Year 368 BC was a year of the pre-Julian Roman calendar. At the time, it was known as the Year of the Tribunate of Cornelius, Praetextatus, Structus, Capitolinus, Crassus and Cicurinus (or, less frequently, year 386 Ab urbe condita). The denomination 368 BC for this year has been used since the early medieval period, when the Anno Domini calendar era became the prevalent method in Europe for naming years.

== Events ==

=== By place ===
==== Greece ====
- While the previous year's intervention by the Macedonians in Thessaly is successful, after the Macedonian troops withdraw, Alexander of Pherae treats his subjects as cruelly as before. So the Thessalians seek Thebes' support.

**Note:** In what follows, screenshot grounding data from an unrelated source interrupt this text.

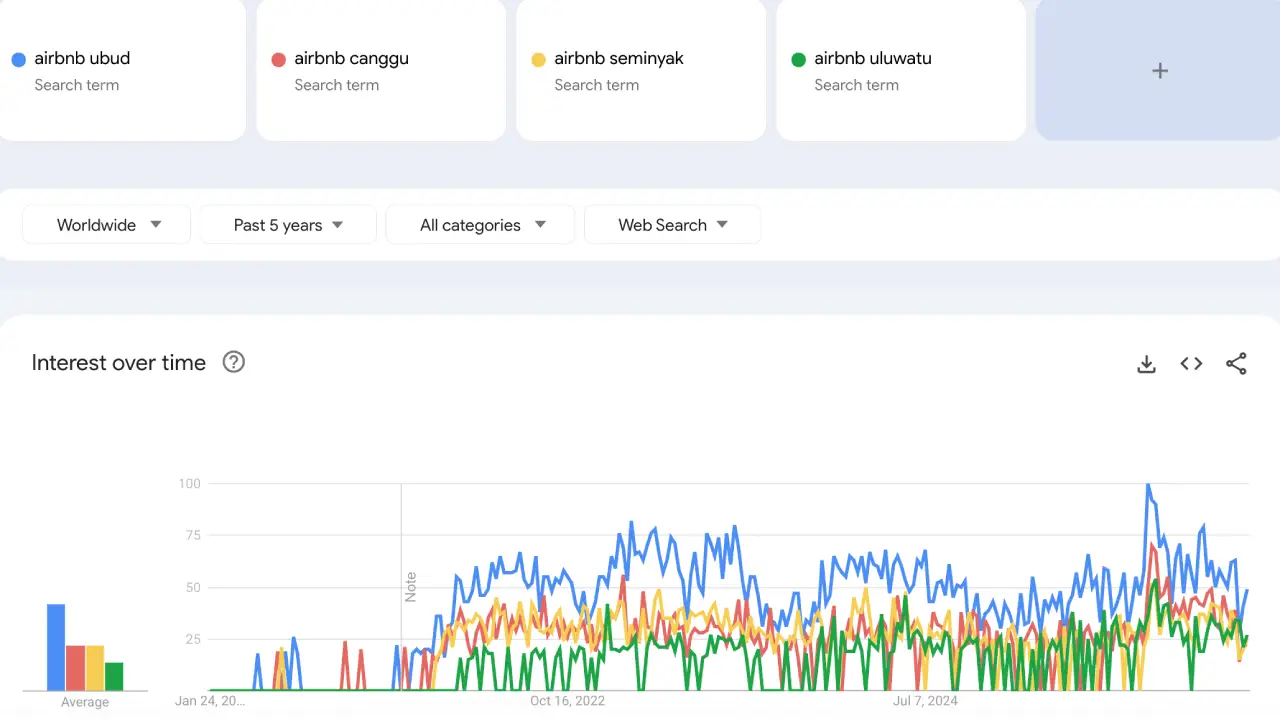The width and height of the screenshot is (1280, 720).
Task: Open the embed code for the trends chart
Action: (x=1191, y=364)
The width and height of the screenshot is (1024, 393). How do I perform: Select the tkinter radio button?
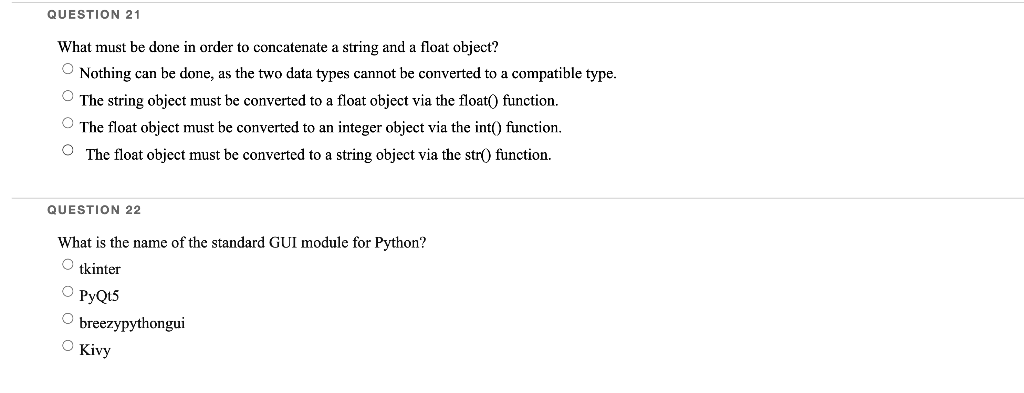click(67, 264)
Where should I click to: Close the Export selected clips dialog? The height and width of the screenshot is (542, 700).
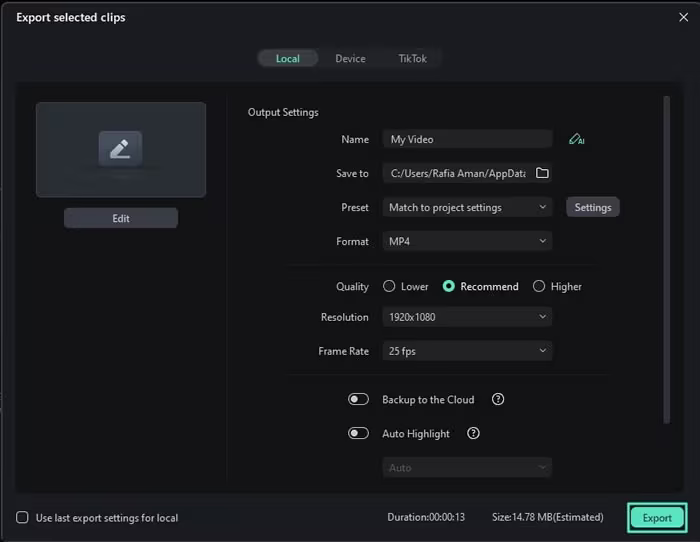684,17
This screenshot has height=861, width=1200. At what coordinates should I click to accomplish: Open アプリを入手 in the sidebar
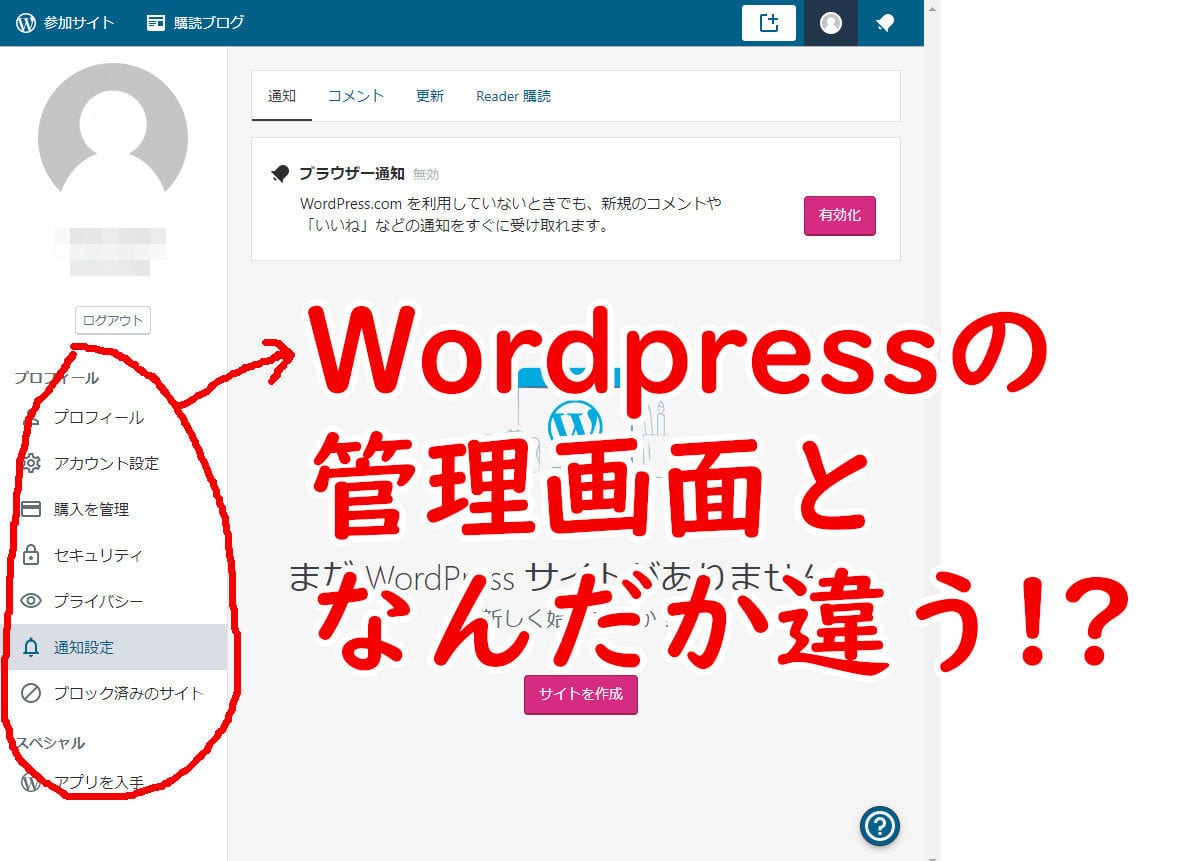(x=98, y=782)
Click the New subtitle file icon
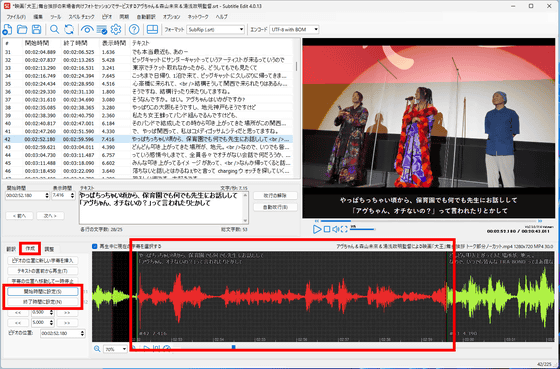Viewport: 560px width, 369px height. tap(7, 29)
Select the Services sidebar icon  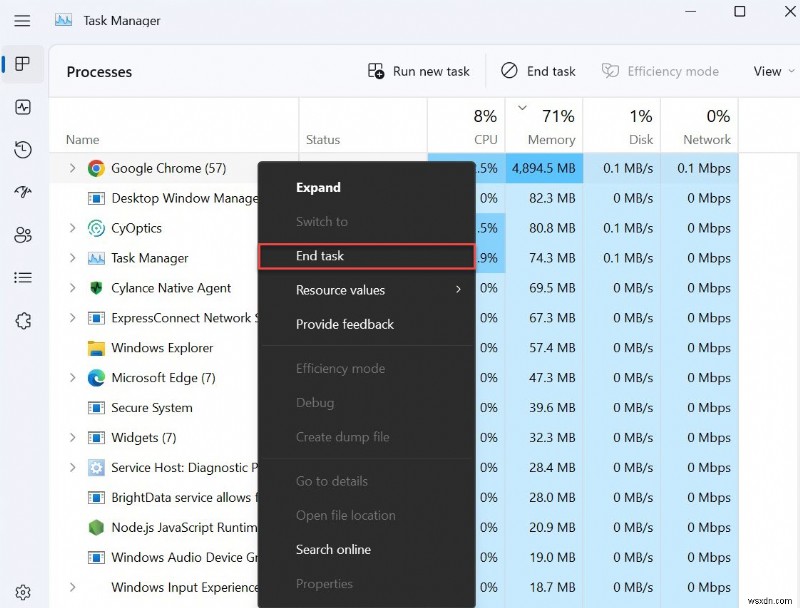tap(22, 320)
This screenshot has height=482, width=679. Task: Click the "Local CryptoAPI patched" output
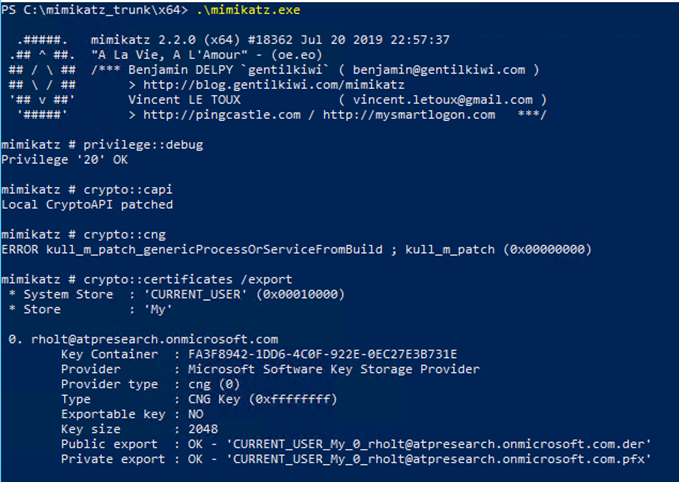87,204
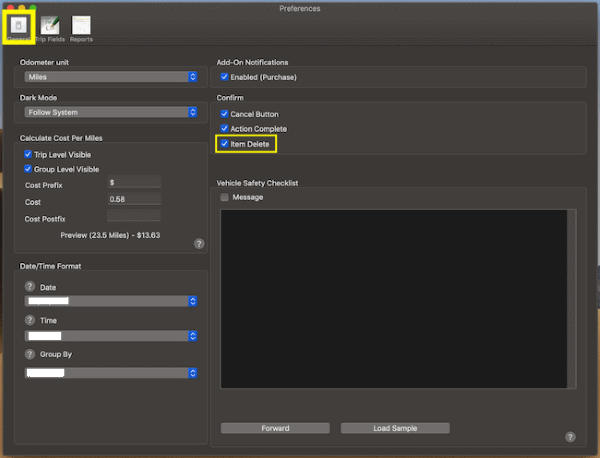Open the General preferences pane
600x458 pixels.
point(18,26)
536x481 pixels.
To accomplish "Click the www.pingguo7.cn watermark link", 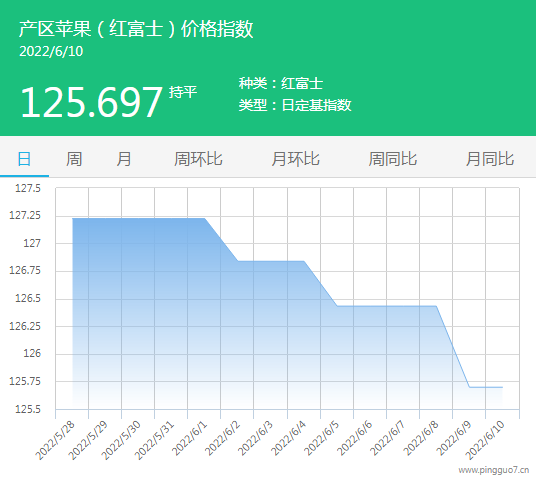I will click(x=494, y=470).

Pelopidas is sent to their assistance, but is treacherously seized and imprisoned.
- In response, Epaminondas is reinstated in command of Theban troops and leads the Theban army into Thessaly, where he outmanoeuvres the Thessalians and secures the release of Pelopidas without a fight.
- At the instigation of Alexander's brother-in-law, Ptolemy of Aloros, Alexander II of Macedon is assassinated during a festival. Although Alexander's brother, Perdiccas III becomes the next king, he is under age, and Ptolemy is appointed regent.

==== China ====
- Zhou Xian Wang becomes king of the Zhou dynasty of China.

=== By topic ===
==== Philosophy ====
- Plato's Republic is completed. It lays down the rules for an ideal, righteous society and suggests that kings ought to be philosophers (or at least taught by philosophers).